Seath Kaphunga
The warning spread across the nation like sheets of rain in a typhone. The Integrated Food Security survey warned that between October 2022 and March 2023 an estimated 3.8 million, or 20% of the entire nation would face acute shortages of food. There was no place to hide, no place to go, no way to prepare. It was too big, too widespread, too all encompassing. Now it is here!
Food prices have skyrocketed, orphans and the elderly are suffering the most.
Action for Progress (AfP) made every effort to prepare. With the help of the Malawi Project and the Orphan Grain Train in the U.S. food was shipped in and stored in the AfP warehouse in Lilongwe.
A bag of maize has now shot up to three times the previous year’s price. Hunger is widespread in 21 of Malawi’s 28 districts.

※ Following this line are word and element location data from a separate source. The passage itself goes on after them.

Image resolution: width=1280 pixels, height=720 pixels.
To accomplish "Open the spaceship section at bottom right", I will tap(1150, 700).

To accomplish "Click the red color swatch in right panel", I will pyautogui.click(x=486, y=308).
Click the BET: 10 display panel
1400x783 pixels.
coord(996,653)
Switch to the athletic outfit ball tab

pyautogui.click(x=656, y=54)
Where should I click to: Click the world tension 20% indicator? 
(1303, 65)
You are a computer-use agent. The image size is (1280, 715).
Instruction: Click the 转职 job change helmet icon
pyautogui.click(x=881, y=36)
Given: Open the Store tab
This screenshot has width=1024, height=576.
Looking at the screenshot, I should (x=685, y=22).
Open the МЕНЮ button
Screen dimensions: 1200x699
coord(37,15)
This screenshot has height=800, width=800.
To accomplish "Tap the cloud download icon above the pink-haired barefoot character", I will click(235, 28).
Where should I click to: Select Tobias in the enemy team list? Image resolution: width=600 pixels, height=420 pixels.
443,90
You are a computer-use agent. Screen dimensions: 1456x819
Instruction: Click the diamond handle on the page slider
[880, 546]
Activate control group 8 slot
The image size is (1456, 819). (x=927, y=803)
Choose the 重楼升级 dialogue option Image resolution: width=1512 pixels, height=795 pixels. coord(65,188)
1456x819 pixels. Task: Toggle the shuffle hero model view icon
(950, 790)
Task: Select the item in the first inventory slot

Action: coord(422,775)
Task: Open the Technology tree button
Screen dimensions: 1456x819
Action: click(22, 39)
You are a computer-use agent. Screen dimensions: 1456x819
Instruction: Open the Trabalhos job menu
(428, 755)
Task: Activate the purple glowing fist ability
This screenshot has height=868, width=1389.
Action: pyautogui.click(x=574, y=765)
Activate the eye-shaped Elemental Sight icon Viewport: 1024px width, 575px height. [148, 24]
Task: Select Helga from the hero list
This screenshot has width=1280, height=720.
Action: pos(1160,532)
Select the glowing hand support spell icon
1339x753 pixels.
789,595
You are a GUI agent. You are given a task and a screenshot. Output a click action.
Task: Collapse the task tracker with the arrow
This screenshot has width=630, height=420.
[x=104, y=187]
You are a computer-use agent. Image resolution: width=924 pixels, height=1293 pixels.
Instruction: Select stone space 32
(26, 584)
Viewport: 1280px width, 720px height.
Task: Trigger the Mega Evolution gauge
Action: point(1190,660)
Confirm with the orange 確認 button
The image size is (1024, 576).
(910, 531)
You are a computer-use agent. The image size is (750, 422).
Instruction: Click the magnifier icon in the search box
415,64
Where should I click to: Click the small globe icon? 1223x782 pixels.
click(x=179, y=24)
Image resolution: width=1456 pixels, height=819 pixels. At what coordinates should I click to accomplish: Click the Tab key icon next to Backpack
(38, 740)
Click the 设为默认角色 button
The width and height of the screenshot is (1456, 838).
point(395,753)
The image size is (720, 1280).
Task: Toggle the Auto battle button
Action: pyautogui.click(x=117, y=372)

Recently when AfP made a move to distribute food in the Lilongwe District people were assembling while it was still night.
Seath Kaphunga traveled a long distance to reach the distribution center near the west edge of the city. She said the last meal she had was with pumpkin leaves. Her face reflected her weakness and hunger.
Her granddaughter stood in line to receive the food on behalf of her grandmother. Standing for a long period of time was just too much. Seath would have food on this night. Others were served as well, but as the AfP team concluded their work it was impossible not to see the people begging for food even after the supply was exhausted. There was just not enough food to go around.